─── Texto dado

Una de mis obligaciones en la expedición antártica era establecer
una ruta desde el estrecho de McMurdo hasta la meseta y de allí hasta
Polo Sur. En un principio, proyectábamos hacer esto con equipos de
perros, ya que no poseíamos Sno-cats, el vehículo ideal para
nuestros fines. Teníamos, sin embargo, tres tractores livianos y
decidí aprovecharlos si era posible, ya que un rendimiento satisfactorio
de dichas máquinas nos daría una fuerte línea de apoyo
hasta los aviones Beaver que también estábamos usando. Los
tractores eran corrientes, con llantas de caucho y una correa que pasaba
sobre sus ruedas para mejorar su estabilidad. Invertimos algún tiempo
tratando de mejorar su rendimiento, pero al internarse en nieve espesa,
quedaban atascados.
Partimos el 14 de octubre de 1957 y recorrimos 290 kilómetros sobre
la meseta glacial de Ross. La nieve blanda nos dió algunas dificultades,
pero logramos continuar nuestro camino y establecimos un punto de parada
al pie del glaciar Skelton. Desde allí, nuestra misión consistía
en abrirnos camino hasta el glaciar. Este tiene 145 kilómetros de
largo, con muchos precipicios, y se eleva de 300 a 2450 metros de altura.

──────
─── Datos proporcionados

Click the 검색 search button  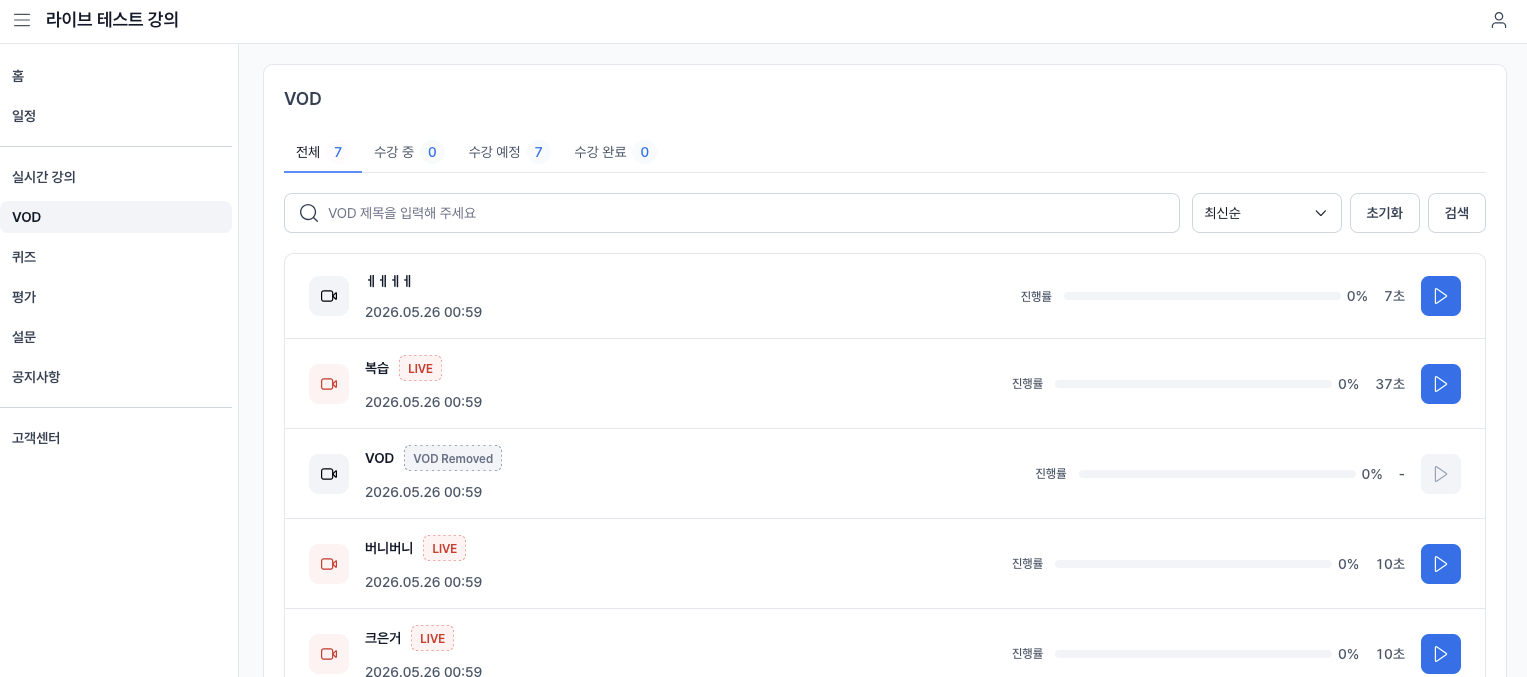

──────

▸ **Qué se pide**:
**A.** En el relato de la expedición antártica, ¿qué día salieron?
**B.** Di si cada frase coincide con el relato de la expedición antártica y cita las palabras que lo deciden: (i) La expedición tenía Sno-cats. (ii) Los tractores llevaban llantas de caucho. (iii) En la nieve espesa, los tractores avanzaban sin problemas.
**C.** Reproduce el tramo del relato de la expedición antártica que va desde "Partimos el 14" hasta "metros de altura.".
Los datos son un material aparte del texto.

▸ **Respuestas por tarea**:
**A.** El 14 de octubre de 1957.

**B.**
(i) No: "ya que no poseíamos Sno-cats".
(ii) Sí: "con llantas de caucho".
(iii) No: "al internarse en nieve espesa, quedaban atascados".

**C.**
Partimos el 14 de octubre de 1957 y recorrimos 290 kilómetros sobre
la meseta glacial de Ross. La nieve blanda nos dió algunas dificultades,
pero logramos continuar nuestro camino y establecimos un punto de parada
al pie del glaciar Skelton. Desde allí, nuestra misión consistía
en abrirnos camino hasta el glaciar. Este tiene 145 kilómetros de
largo, con muchos precipicios, y se eleva de 300 a 2450 metros de altura.